Machine Learning: LSTM

LSTM: Long Short Term Memory networks

cite Understanding-LSTMs Learning-Memory-Access-Patterns

Core Structure of LSTM

An LSTM is composed of a hidden state $h$ and a cell state $c$, along with input $i$, forget $f$ , and output gates $o$ that dictate what information gets stored and propagated to the next timestep.

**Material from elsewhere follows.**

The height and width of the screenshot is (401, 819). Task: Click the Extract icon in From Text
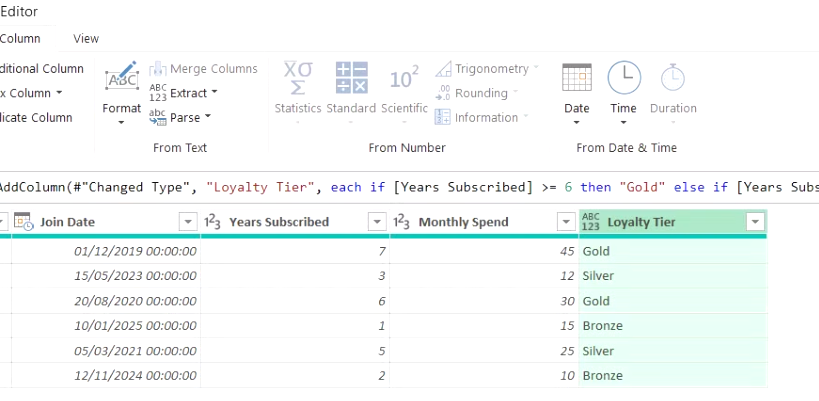coord(158,93)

注:[ ] is for concatenate 连接的意思

  1. forgot or inherit: decide what cell state information get from before.
    $$f_t=\sigma\left(W_f\cdot\left[h_{t-1},x_t\right]+b_f\right)$$
  2. input new: decide what new information influence the cell state.
    $$i_t=\sigma\left(W_i\cdot\left[h_{t-1},x_t\right]+b_i\right)$$
    $$\widetilde{C_t}=\tanh\left(W_C\cdot\left[h_{t-1},x_t\right]+b_C\right)$$
  3. calculate new cell state
    $$C_t=f_t*C_{t-1}+i_t * \widetilde{C_t}$$
  4. decide the output/hidden state which depends on the current cell state and current input.
    $$o_t=\sigma\left(W_o\cdot\left[h_{t-1},x_t\right]+b_o\right)$$
    $$h_t=o_t*\tanh(C_t)$$